La petite bombe inattendue de l’année, la voilà! Et pour un coup d’essai, c’est un sacré coup de maître de la part de l’actrice (et fille de) Zoë Kravitz. Pour être honnête, on n’attendait pas grand-chose de ce thriller exotique qui semblait tape-à-l’œil même si les prémisses s’avéraient pour le moins intrigantes. Et bien on avait tort tant « Blink Twice » nous cueille dès sa première scène pour ne plus nous lâcher durant une bonne heure et demie et nous scotcher à notre siège avec un crescendo de tension exceptionnel. Le seul tort de cette petite bombe de suspense est peut-être de passer après l’excellentissime « Le Menu », qui développe des ressorts parfois similaires et un contexte ressemblant, ainsi que le devenu incontournable « Get Out », avec qui il partage sa satire sociale et sa plongée progressive dans l’horreur réaliste et intellectuelle. Sans être des références pour la néo-réalisatrice, son film lorgne parfois un peu sur eux et le sien y perd un chouia en originalité et innovation. Autre minuscule hic : les personnages secondaires sont très peu creusés et parfois semblables à des vignettes mais c’est souvent le cas sur ce genre de film de groupes et les développer plus aurait peut-être fait perdre au film son rythme et son efficacité.

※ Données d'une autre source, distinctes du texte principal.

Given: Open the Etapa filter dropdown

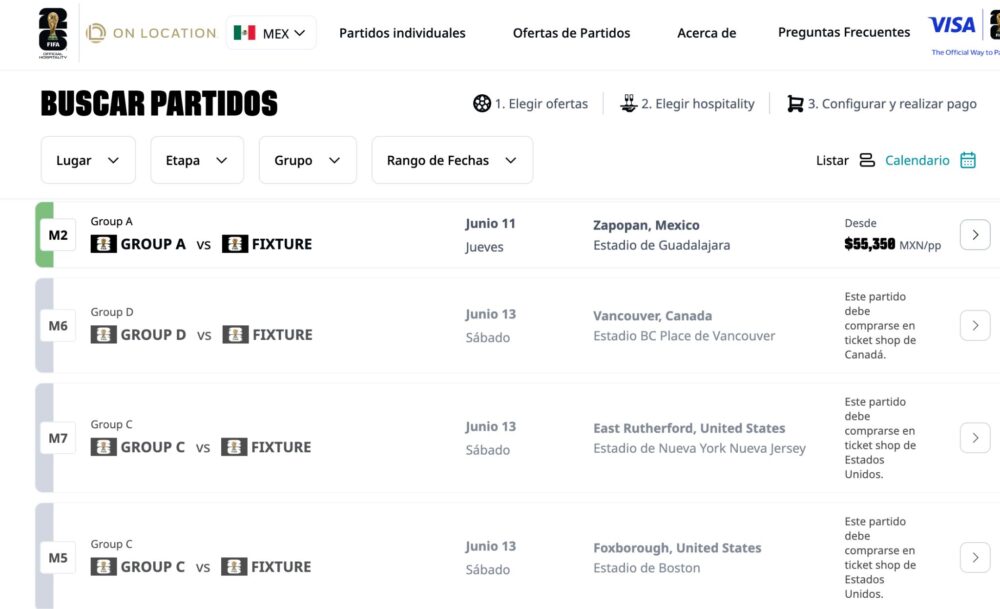Looking at the screenshot, I should (x=197, y=160).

« Blink Twice » nous cueille et nous hypnotise aussi bien par son script machiavélique que par sa forme très agréable à l’œil mais surtout minutieusement travaillée. Sur le premier versant, l’histoire de cette jeune femme qui va comme par magie se retrouver dans le cercle rapproché d’un jeune milliardaire qui va l’emmener sur son île privée a tout du conte de fées. Mais l’ambiance et moultes détails étranges nous font vite comprendre que quelque chose cloche. Le scénario pose admirablement et minutieusement ses pions où chaque détail compte (ne clignez pas des yeux d’ailleurs). Petit à petit, le film va nous faire glisser du Paradis à l’Enfer avec un sens du rythme et de la précision remarquable. Chaque séquence va remettre en question la suivante et nous happer, curieux de voir ce que nous réserve la suite et le fin mot de l’histoire. Les rebondissements s’enchaînent à bon rythme et tout le puzzle se met en place jusqu’à un épilogue extrême et jubilatoire qui fait froid dans le dos. D’un film de vacances à l’enquête étrange puis au thriller macabre pour finir en bain de sang gore, le premier long-métrage de Zoë Kravitz est d’une précision admirable.

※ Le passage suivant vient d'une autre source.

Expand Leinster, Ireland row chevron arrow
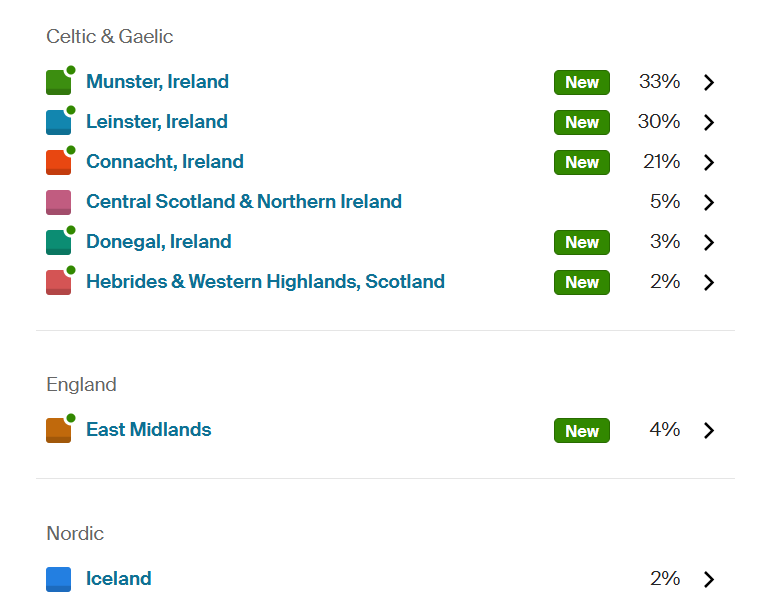Screen dimensions: 759x605 (x=709, y=122)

Mais s’il n’y avait que l’histoire qui nous captivait... La mise en scène de la jeune cinéaste est novatrice et en parfaite adéquation avec son sujet. Les images, la photographie et les cadrages sont certes magnifiques mais ce n’est jamais gratuit, Kravitz n’est jamais dans l’esbrouffe ou l’effet de mode. Ils servent totalement le propos et le glissement progressif vers la noirceur trouble et vénéneuse de ce qui se trame sur cette île. La bande sonore faite de bruits inquiétants et anxiogènes, les cadrages biscornus et le montage malin et habile sont tous parfaitement orchestrés et participent au malaise qui se dégage de « Blink Twice » tel un poison doux mais violent. Petit à petit, les courtes séquences inquiétantes, rares au début, vont prendre le pas sur l’ambiance festive et superficielle entre les convives. Des indices nous mettent la puce à l’oreille mais le dénouement est encore pire que prévu, dans le bon sens du terme. Fonctionnant comme une catharsis pour le spectateur, le carnage final suite à la découverte du pot au rose pourrait figurer au panthéon des films de vengeance. Un petit bijou de férocité et de lâcher prise où l’atmosphère étouffante tranche avec le côté idyllique des lieux.
Le casting est en outre également très intéressant mêlant jeunes pousses telles que l’actrice principale Naomi Hackie, découverte dans le biopic sur Whitney Houston, ou encore la belle Adria Arjona tiennent la dragée haute à un Channing Tatum qu’on n’avait pas vu aussi bon depuis des lustres, inquiétant et charmant à la fois. On retrouve aussi de vieilles gloires du cinéma des années 90 telles que Geena Davis (drôlissime) ou Christian Slater. Une distribution inattendue et qui nous régale tout autant que le film nous met mal à l’aise. Et puis, bien sûr, il y a le fond. Certes le féminisme, la masculinité toxique, la lutte des classes, des sexes et des ethnies est à la mode mais elle est ici fondue dans un cocktail parfait et explosif qui s’avère hautement intelligent en plus d’être corrosif, délicieusement ludique et féroce. « Blink Twice » nous fait prendre notre pied et révèle par la grande porte une jeune cinéaste ambitieuse et à suivre qui en a sous le capot. Un régal à ne pas mettre sous tous les yeux!